REQUIREMENT: Return every record exactly as written.

========

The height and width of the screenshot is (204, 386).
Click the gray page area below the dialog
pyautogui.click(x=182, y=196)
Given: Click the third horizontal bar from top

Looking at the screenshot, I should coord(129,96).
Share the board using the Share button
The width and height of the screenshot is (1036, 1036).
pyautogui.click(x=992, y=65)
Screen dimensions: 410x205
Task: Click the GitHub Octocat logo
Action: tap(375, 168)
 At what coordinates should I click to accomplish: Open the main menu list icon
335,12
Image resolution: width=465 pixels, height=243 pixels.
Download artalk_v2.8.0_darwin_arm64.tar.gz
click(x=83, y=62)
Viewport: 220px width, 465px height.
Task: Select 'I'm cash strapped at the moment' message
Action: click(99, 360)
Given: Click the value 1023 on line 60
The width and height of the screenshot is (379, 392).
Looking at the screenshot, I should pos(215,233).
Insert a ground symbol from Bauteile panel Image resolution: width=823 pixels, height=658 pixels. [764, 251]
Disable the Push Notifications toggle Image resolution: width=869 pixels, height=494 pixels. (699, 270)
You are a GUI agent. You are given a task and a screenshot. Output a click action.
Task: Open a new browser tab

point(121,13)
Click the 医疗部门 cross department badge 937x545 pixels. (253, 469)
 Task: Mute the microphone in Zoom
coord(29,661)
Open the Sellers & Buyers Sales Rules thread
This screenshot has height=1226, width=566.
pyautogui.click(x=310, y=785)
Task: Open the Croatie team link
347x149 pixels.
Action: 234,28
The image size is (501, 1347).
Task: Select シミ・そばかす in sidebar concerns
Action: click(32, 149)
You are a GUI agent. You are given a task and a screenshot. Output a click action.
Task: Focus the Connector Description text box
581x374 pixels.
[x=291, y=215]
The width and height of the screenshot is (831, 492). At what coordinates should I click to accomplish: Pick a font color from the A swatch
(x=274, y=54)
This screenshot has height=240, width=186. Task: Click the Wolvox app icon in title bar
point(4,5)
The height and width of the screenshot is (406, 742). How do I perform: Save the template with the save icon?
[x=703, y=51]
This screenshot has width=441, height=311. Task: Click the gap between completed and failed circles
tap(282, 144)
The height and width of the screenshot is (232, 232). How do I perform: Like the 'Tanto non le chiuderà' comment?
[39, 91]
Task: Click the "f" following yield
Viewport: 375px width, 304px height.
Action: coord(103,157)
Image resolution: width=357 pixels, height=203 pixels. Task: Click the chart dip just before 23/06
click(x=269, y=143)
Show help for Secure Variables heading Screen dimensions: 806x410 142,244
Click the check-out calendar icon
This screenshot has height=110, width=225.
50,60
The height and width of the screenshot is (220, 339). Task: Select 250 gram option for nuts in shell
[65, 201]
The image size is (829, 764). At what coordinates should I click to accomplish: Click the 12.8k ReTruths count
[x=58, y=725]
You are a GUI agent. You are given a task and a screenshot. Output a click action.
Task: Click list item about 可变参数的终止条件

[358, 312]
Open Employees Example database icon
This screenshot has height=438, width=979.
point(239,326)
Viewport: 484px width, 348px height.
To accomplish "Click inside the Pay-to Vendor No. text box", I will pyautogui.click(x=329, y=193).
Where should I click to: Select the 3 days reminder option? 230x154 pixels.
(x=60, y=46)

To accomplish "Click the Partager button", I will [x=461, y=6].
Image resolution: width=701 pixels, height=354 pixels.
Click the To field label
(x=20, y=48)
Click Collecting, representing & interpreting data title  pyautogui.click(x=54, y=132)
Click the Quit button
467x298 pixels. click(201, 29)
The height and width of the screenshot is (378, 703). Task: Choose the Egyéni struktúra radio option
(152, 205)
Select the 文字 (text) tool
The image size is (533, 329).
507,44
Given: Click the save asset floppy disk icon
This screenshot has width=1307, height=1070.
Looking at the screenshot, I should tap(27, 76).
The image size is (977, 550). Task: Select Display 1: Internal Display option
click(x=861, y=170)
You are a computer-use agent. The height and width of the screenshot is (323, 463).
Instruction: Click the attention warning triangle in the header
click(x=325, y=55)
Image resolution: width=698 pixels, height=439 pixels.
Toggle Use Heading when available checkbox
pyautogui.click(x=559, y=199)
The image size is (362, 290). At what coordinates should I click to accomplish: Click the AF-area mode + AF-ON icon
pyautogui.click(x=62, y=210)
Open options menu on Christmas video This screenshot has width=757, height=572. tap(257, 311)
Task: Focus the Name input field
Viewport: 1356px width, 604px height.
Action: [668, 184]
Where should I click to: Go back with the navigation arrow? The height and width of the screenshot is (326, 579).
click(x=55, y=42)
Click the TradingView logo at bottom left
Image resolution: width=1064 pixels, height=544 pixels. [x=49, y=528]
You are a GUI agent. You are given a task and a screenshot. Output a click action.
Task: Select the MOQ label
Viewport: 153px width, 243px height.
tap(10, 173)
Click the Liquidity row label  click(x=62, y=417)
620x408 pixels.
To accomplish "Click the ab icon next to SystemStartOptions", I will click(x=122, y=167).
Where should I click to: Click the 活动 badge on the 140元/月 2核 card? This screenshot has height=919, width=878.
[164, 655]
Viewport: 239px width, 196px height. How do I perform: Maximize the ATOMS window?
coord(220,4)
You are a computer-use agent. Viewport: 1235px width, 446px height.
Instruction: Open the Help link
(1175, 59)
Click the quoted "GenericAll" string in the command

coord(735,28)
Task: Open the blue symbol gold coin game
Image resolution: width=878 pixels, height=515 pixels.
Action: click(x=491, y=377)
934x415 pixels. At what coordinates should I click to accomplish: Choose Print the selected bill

========

OUTPUT FOR THIS EXERCISE:
The height and width of the screenshot is (204, 386).
Click the gray page area below the dialog
pyautogui.click(x=182, y=196)
Given: Click the third horizontal bar from top

Looking at the screenshot, I should coord(129,96).
Share the board using the Share button
The width and height of the screenshot is (1036, 1036).
pyautogui.click(x=992, y=65)
Screen dimensions: 410x205
Task: Click the GitHub Octocat logo
Action: tap(375, 168)
 At what coordinates should I click to accomplish: Open the main menu list icon
335,12
Image resolution: width=465 pixels, height=243 pixels.
Download artalk_v2.8.0_darwin_arm64.tar.gz
click(x=83, y=62)
Viewport: 220px width, 465px height.
Task: Select 'I'm cash strapped at the moment' message
Action: click(99, 360)
Given: Click the value 1023 on line 60
The width and height of the screenshot is (379, 392).
Looking at the screenshot, I should pos(215,233).
Insert a ground symbol from Bauteile panel Image resolution: width=823 pixels, height=658 pixels. [764, 251]
Disable the Push Notifications toggle Image resolution: width=869 pixels, height=494 pixels. (699, 270)
You are a GUI agent. You are given a task and a screenshot. Output a click action.
Task: Open a new browser tab

point(121,13)
Click the 医疗部门 cross department badge 937x545 pixels. (253, 469)
 Task: Mute the microphone in Zoom
coord(29,661)
Open the Sellers & Buyers Sales Rules thread
This screenshot has height=1226, width=566.
pyautogui.click(x=310, y=785)
Task: Open the Croatie team link
347x149 pixels.
Action: 234,28
The image size is (501, 1347).
Task: Select シミ・そばかす in sidebar concerns
Action: click(32, 149)
You are a GUI agent. You are given a task and a screenshot. Output a click action.
Task: Focus the Connector Description text box
581x374 pixels.
[x=291, y=215]
The width and height of the screenshot is (831, 492). At what coordinates should I click to accomplish: Pick a font color from the A swatch
(x=274, y=54)
This screenshot has height=240, width=186. Task: Click the Wolvox app icon in title bar
point(4,5)
The height and width of the screenshot is (406, 742). How do I perform: Save the template with the save icon?
[x=703, y=51]
This screenshot has width=441, height=311. Task: Click the gap between completed and failed circles
tap(282, 144)
The height and width of the screenshot is (232, 232). How do I perform: Like the 'Tanto non le chiuderà' comment?
[39, 91]
Task: Click the "f" following yield
Viewport: 375px width, 304px height.
Action: coord(103,157)
Image resolution: width=357 pixels, height=203 pixels. Task: Click the chart dip just before 23/06
click(x=269, y=143)
Show help for Secure Variables heading Screen dimensions: 806x410 142,244
Click the check-out calendar icon
This screenshot has height=110, width=225.
50,60
The height and width of the screenshot is (220, 339). Task: Select 250 gram option for nuts in shell
[65, 201]
The image size is (829, 764). At what coordinates should I click to accomplish: Click the 12.8k ReTruths count
[x=58, y=725]
You are a GUI agent. You are given a task and a screenshot. Output a click action.
Task: Click list item about 可变参数的终止条件

[358, 312]
Open Employees Example database icon
This screenshot has height=438, width=979.
point(239,326)
Viewport: 484px width, 348px height.
To accomplish "Click inside the Pay-to Vendor No. text box", I will pyautogui.click(x=329, y=193).
Where should I click to: Select the 3 days reminder option? 230x154 pixels.
(x=60, y=46)

To accomplish "Click the Partager button", I will [x=461, y=6].
Image resolution: width=701 pixels, height=354 pixels.
Click the To field label
(x=20, y=48)
Click Collecting, representing & interpreting data title  pyautogui.click(x=54, y=132)
Click the Quit button
467x298 pixels. click(201, 29)
The height and width of the screenshot is (378, 703). Task: Choose the Egyéni struktúra radio option
(152, 205)
Select the 文字 (text) tool
The image size is (533, 329).
507,44
Given: Click the save asset floppy disk icon
This screenshot has width=1307, height=1070.
Looking at the screenshot, I should tap(27, 76).
The image size is (977, 550). Task: Select Display 1: Internal Display option
click(x=861, y=170)
You are a computer-use agent. The height and width of the screenshot is (323, 463).
Instruction: Click the attention warning triangle in the header
click(x=325, y=55)
Image resolution: width=698 pixels, height=439 pixels.
Toggle Use Heading when available checkbox
pyautogui.click(x=559, y=199)
The image size is (362, 290). At what coordinates should I click to accomplish: Click the AF-area mode + AF-ON icon
pyautogui.click(x=62, y=210)
Open options menu on Christmas video This screenshot has width=757, height=572. tap(257, 311)
Task: Focus the Name input field
Viewport: 1356px width, 604px height.
Action: [668, 184]
Where should I click to: Go back with the navigation arrow? The height and width of the screenshot is (326, 579).
click(x=55, y=42)
Click the TradingView logo at bottom left
Image resolution: width=1064 pixels, height=544 pixels. [x=49, y=528]
You are a GUI agent. You are given a task and a screenshot. Output a click action.
Task: Select the MOQ label
Viewport: 153px width, 243px height.
tap(10, 173)
Click the Liquidity row label  click(x=62, y=417)
620x408 pixels.
To accomplish "Click the ab icon next to SystemStartOptions", I will click(x=122, y=167).
Where should I click to: Click the 活动 badge on the 140元/月 2核 card? This screenshot has height=919, width=878.
[164, 655]
Viewport: 239px width, 196px height. How do I perform: Maximize the ATOMS window?
coord(220,4)
You are a computer-use agent. Viewport: 1235px width, 446px height.
Instruction: Open the Help link
(1175, 59)
Click the quoted "GenericAll" string in the command

coord(735,28)
Task: Open the blue symbol gold coin game
Image resolution: width=878 pixels, height=515 pixels.
Action: click(x=491, y=377)
934x415 pixels. At what coordinates should I click to accomplish: Choose Print the selected bill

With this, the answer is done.